EXERCISE DESCRIPTION –
Print out the full listing below, word for word.

THE DATA –
= = = = =

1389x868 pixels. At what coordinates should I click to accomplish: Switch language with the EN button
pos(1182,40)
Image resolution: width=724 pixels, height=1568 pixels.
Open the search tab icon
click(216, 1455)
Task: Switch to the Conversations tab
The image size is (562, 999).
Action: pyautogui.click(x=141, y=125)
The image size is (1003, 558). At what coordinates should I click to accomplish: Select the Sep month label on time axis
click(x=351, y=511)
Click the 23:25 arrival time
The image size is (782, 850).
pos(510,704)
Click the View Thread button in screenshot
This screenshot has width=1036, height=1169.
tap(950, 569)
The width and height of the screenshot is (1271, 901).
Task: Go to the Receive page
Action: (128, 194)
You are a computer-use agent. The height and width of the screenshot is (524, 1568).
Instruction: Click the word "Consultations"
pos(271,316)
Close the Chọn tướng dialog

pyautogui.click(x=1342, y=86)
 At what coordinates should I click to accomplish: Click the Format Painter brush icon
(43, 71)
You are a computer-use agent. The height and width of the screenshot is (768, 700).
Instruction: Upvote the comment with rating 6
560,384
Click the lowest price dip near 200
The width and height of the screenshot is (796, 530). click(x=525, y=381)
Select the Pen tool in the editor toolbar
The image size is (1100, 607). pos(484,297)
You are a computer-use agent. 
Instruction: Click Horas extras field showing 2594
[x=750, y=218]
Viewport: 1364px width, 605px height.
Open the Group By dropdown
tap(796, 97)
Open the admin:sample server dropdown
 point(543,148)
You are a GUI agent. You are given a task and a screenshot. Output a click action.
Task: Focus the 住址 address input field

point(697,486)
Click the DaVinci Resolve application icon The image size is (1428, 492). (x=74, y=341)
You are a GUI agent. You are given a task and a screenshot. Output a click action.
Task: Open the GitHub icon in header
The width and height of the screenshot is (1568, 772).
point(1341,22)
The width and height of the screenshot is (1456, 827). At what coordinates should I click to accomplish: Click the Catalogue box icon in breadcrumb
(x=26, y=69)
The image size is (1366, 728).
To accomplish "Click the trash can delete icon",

= = = = =

SOLUTION FOR THIS EXERCISE –
1389x868 pixels. At what coordinates should I click to accomplish: Switch language with the EN button
pos(1182,40)
Image resolution: width=724 pixels, height=1568 pixels.
Open the search tab icon
click(216, 1455)
Task: Switch to the Conversations tab
The image size is (562, 999).
Action: pyautogui.click(x=141, y=125)
The image size is (1003, 558). At what coordinates should I click to accomplish: Select the Sep month label on time axis
click(x=351, y=511)
Click the 23:25 arrival time
The image size is (782, 850).
pos(510,704)
Click the View Thread button in screenshot
This screenshot has width=1036, height=1169.
tap(950, 569)
The width and height of the screenshot is (1271, 901).
Task: Go to the Receive page
Action: (128, 194)
You are a computer-use agent. The height and width of the screenshot is (524, 1568).
Instruction: Click the word "Consultations"
pos(271,316)
Close the Chọn tướng dialog

pyautogui.click(x=1342, y=86)
 At what coordinates should I click to accomplish: Click the Format Painter brush icon
(43, 71)
You are a computer-use agent. The height and width of the screenshot is (768, 700).
Instruction: Upvote the comment with rating 6
560,384
Click the lowest price dip near 200
The width and height of the screenshot is (796, 530). click(x=525, y=381)
Select the Pen tool in the editor toolbar
The image size is (1100, 607). pos(484,297)
You are a computer-use agent. 
Instruction: Click Horas extras field showing 2594
[x=750, y=218]
Viewport: 1364px width, 605px height.
Open the Group By dropdown
tap(796, 97)
Open the admin:sample server dropdown
 point(543,148)
You are a GUI agent. You are given a task and a screenshot. Output a click action.
Task: Focus the 住址 address input field

point(697,486)
Click the DaVinci Resolve application icon The image size is (1428, 492). (x=74, y=341)
You are a GUI agent. You are given a task and a screenshot. Output a click action.
Task: Open the GitHub icon in header
The width and height of the screenshot is (1568, 772).
point(1341,22)
The width and height of the screenshot is (1456, 827). At what coordinates should I click to accomplish: Click the Catalogue box icon in breadcrumb
(x=26, y=69)
The image size is (1366, 728).
To accomplish "Click the trash can delete icon",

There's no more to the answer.